For most people the single easiest fix is making sure profile caching is
turned on.  Ubuntu does this by default but this may not be the case in
other distros, or if you are rolling your own.

Profile caching is done by writing a compiled binary blob out to
/etc/apparmor.d/cache  (yes I realize this isn't the ideal location)

There will be one file for each profile that is cached (not all profiles
need to be cached).

To generate a cache file use
  apparmor_parser -QW  <profile>

You will also need to do this to update the cache file, as the
apparmor_parser will not update the cache file by default if it becomes
stale.  The apparmor_parser will however skip the cache file if it detects
it is stale, and instead do a fresh compile.  To do this it uses time stamps
(in a manner similar to make) on the profile file and all includes that get
pulled in.

If you want the cache file updated by default add the -W option to the
initscripts, or if you are updating to AppArmor 2.7 you can add the following
line to /etc/apparmor/parser.conf

  write-cache

Note: The /etc/apparmor.d/cache directory must exist before apparmor will
write files there, even if the write-cache option is specified.


Now to the subject of compiler speed.  The compiler is doing a lot of
work, so I am not going to claim we will ever get this to do be super
fast, but there are a lot of improvements in the works (some but not
all will hit the next release).

The parser has multiple phases.

     parse
       |
  semantic check
       |
exact dup removal
       |
  re conversion
       |
  re factoring
       |
  dfa creation
       |
  unreachable state removal
       |
  minimization
       |
  equivalence class generation
       |
  dfa compression


For any given policy one phase may be more dominant than another.  Turning
off a phase may or may not result in performance improvements, it just depends
on the policy.
  eg.  Consider minimization it is an O(n log(n)) operation.  If the policy
       is structured so that re factoring and dfa creation creates a near minimum
       dfa then, minimization is just extra overhead.  However if there are a fair
       number of states to eliminate then that means fewer states and transitions
       for the compression phase, which in O(n^2).

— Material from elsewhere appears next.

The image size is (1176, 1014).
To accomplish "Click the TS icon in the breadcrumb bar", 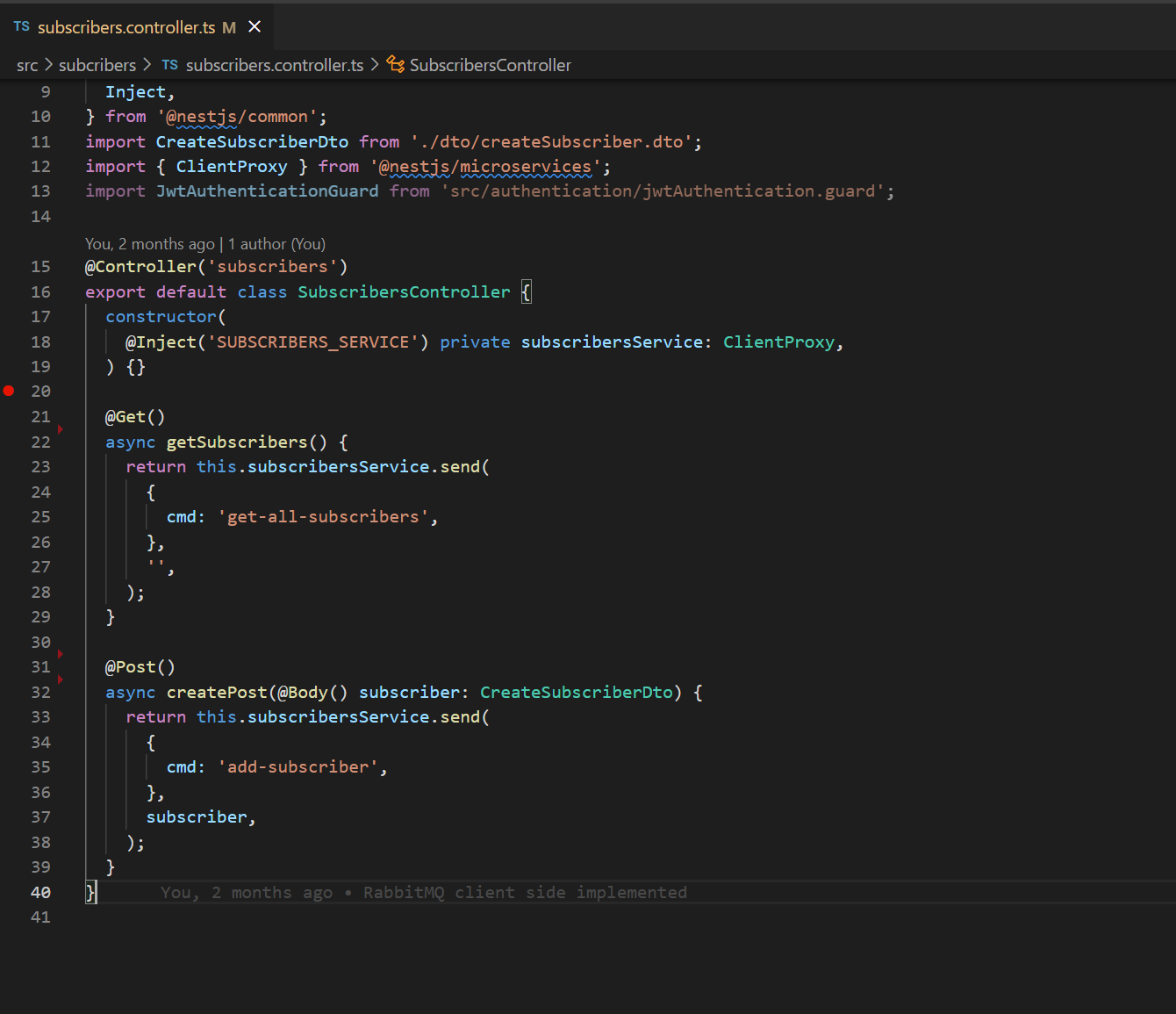I will 169,65.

So what are the improvements

parse - duplicate include detection

re conversion - direct conversion of aare's instead of doing an intermediate step
                to pcre

re factoring - being rewritten, new algo lots of improvements

dfa creation - peak memory use reduction

dfa compression - rewrite of the packing and search routines.  New algorithms,
                  faster, and better packing

new phase - state differential compression - will reduce dfa size and reduce number
            of transitions that compression needs to examine

In addition a set of tuning knobs will be added, that will allow the parser to
turn on/off phases or parts of phases depending on whether it is heuristically
beneficial.

Overall we should see a general performance improvement in the 2-4x range, with
some policies seeing over 10x improvement.

Unfortunately this will take time, and I can't promise that all of the improvements
will hit with the next release.  But at least some of them will.